- RAW DATA -
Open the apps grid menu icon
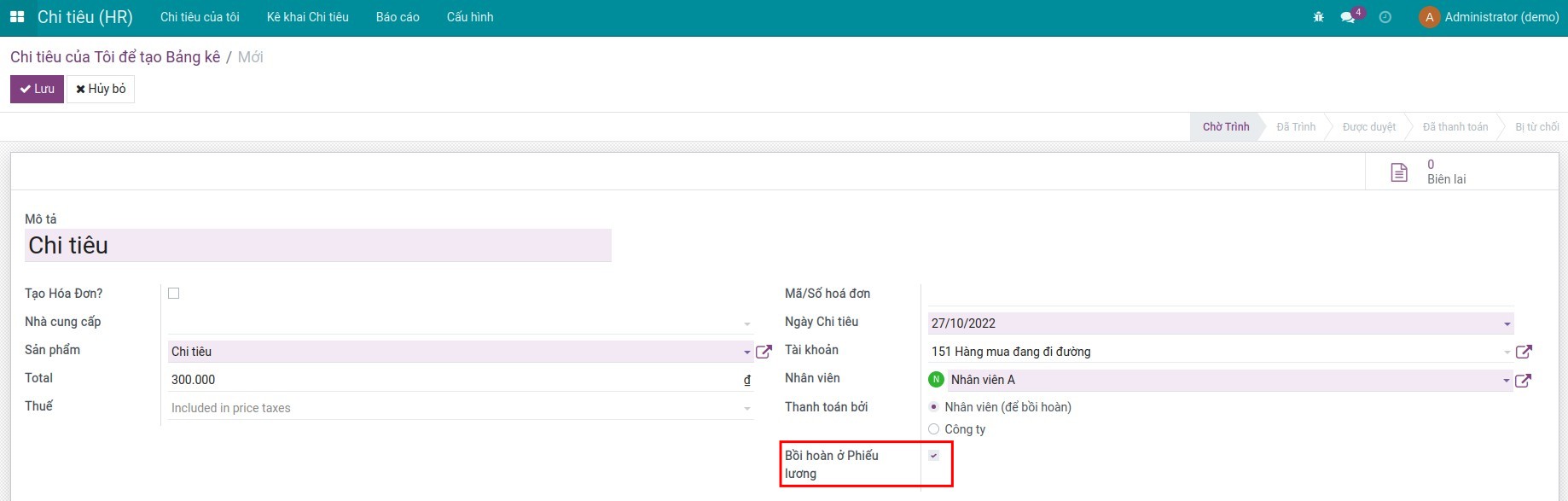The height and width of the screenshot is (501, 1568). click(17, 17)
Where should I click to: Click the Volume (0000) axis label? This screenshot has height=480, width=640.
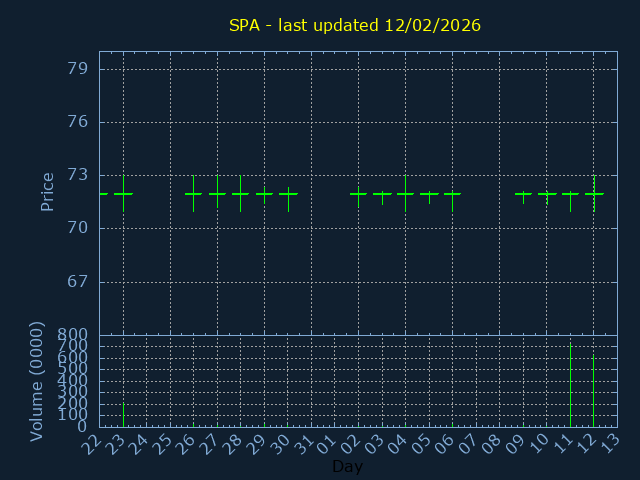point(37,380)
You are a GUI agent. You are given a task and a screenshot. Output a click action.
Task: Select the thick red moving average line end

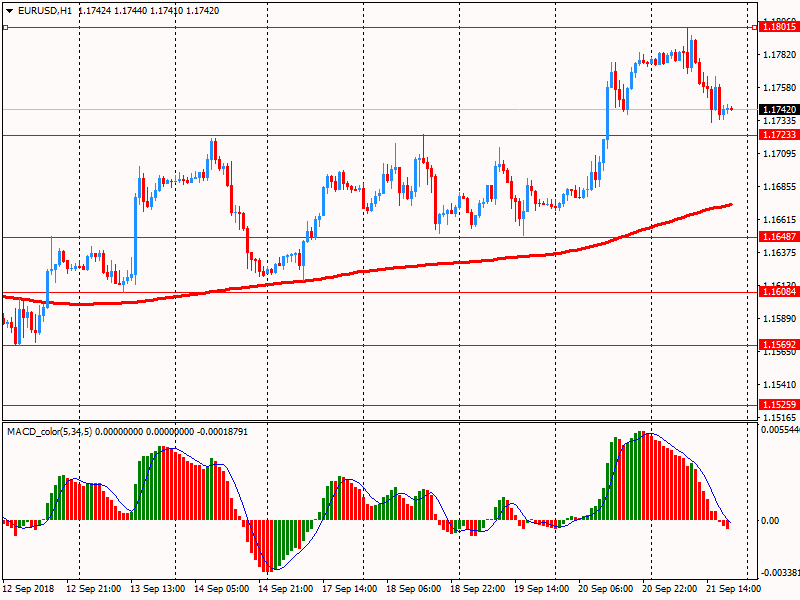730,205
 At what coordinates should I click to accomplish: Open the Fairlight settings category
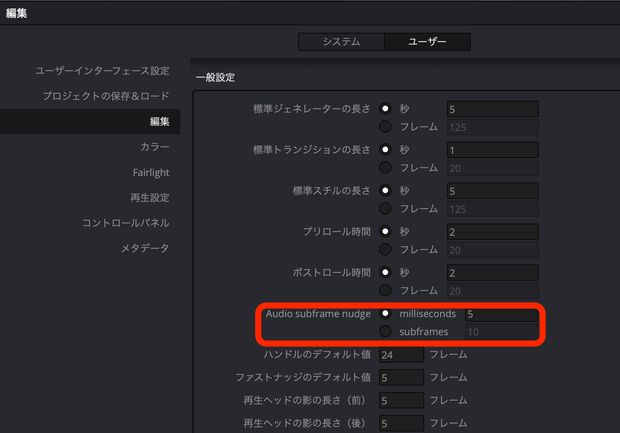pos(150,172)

- WHAT YOU WILL DO -
Could you return all of the entries above exactly, without any images?

- RESPONSE TO THE TASK -
Open the apps grid menu icon
The height and width of the screenshot is (501, 1568). click(17, 17)
Where should I click to: Click the Volume (0000) axis label? This screenshot has height=480, width=640.
point(37,380)
You are a GUI agent. You are given a task and a screenshot. Output a click action.
Task: Select the thick red moving average line end

730,205
 At what coordinates should I click to accomplish: Open the Fairlight settings category
pos(150,172)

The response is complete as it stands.